Mars rover Curiosity and will.i.am collaborate to inspire students to "Reach for the Stars”

Updated: Aug 29, 2012 05:48 PM
will.i.am posts a tweet soon after his song "Reach for the Stars" was beamed back from the Curiosity Mars rover. (©NASA/JPL-Caltech) will.i.am posts a tweet soon after his song "Reach for the Stars" was beamed back from the Curiosity Mars rover. (©NASA/JPL-Caltech)


By Dan Meade

(WORLDNOW) – The Mars rover is acting more and more like a teenager. It tweets, posts photos of its adventures, writes notes to itself in the ground and is now using Auto-tune to make its own songs. As impressive as all these feats are, the most impressive thing about the Mars rover is that it is making its "parents" cool again.
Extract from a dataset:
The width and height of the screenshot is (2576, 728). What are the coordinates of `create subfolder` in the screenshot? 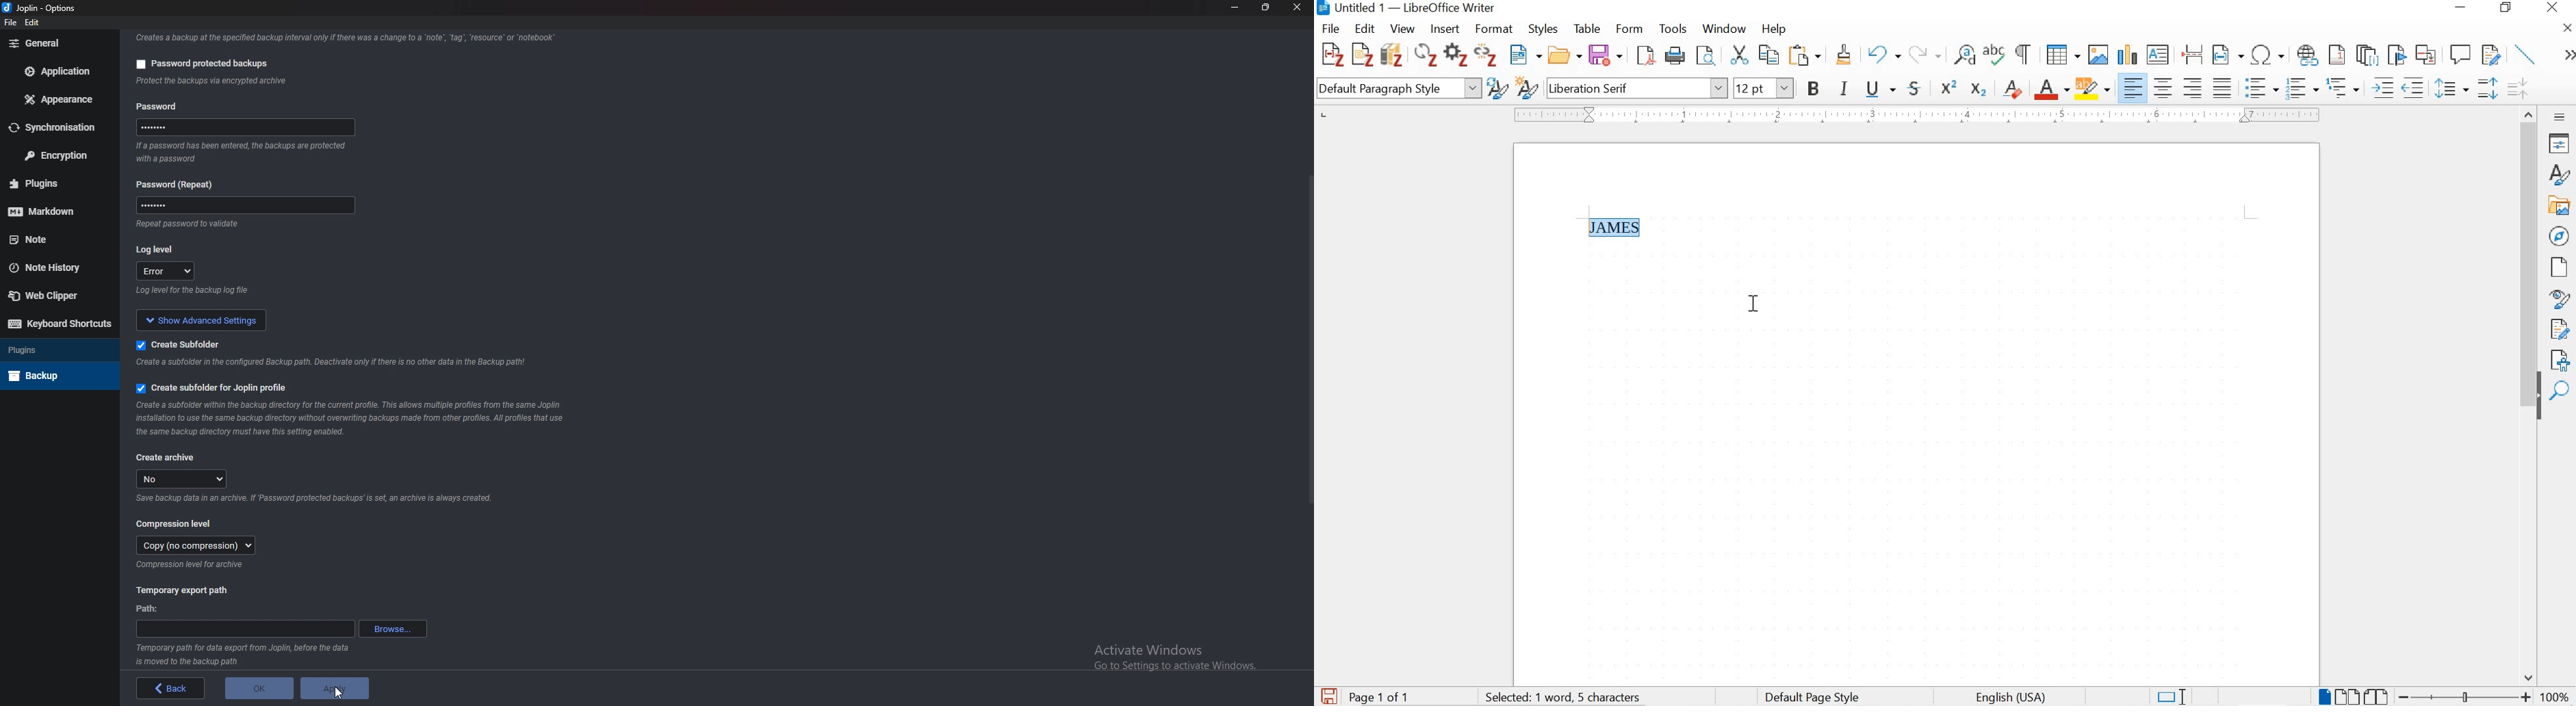 It's located at (181, 344).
The public image of the men and women of NASA started changing almost as soon as Curiosity touched down on the Red Planet -- photos of NASA engineers cheering and celebrating began circulating the Web. It was heartwarming to see such bursts of raw joy and achievement, especially since NASA engineers are often portrayed as being silently focused on their computers. Then the "NASA Mohawk Guy" became an Internet celebrity. As memes tumblr'd forth about him you could almost hear the Internet asking "Is this guy really this awesome?" and "When did NASA becoming cool enough to let some dude with a mohawk and stars cut into his hair work there?"

And now, to top it off, tastemaker and arbiter of cool will.i.am, best known for his work with The Black Eyed Peas, has collaborated with NASA to write and transmit a song to Earth from the surface of Mars.

"Reach for the Stars" was recorded over a year ago and given to NASA to include in the Curiosity rover's computer system. The song remained a secret until it was revealed, not during a concert or at a music industry event, but before an assembly of students. "Stars," which features soaring and inspiration choral arrangement, is about setting high goals for oneself, and reaching them. The fact that it was played back from the stars (via Curiosity's remote connection to NASA) was a nice theatrical touch to drive home its dual meaning.

During the event, will.i.am spoke humbly about the honor of being able to work with NASA and the importance of young people studying science, technology, engineering and math (or STEM for short). He wasn't there to drive these students to follow his path to stardom, but to follow the path of NASA's engineers into science, and perhaps, into the stars themselves.

Once Bobak Ferdowsi, the "NASA Mohawk Guy," began the song's transmission the students and engineers alike listened to its debut performance. A few of the students moved along but it was the engineers who really got moving. As the song played, NASA's cameras showed the scientists smiling proudly and dancing along.

Less than 10 years ago The Simpsons based an entire episode on the idea that NASA was no longer cool and that the general public had lost interest in the program. Now, A-list musicians are bragging about working with NASA to once again inspire the nation's youth… all because a group of scientists was able to re-capture our attention by putting a rover on Mars.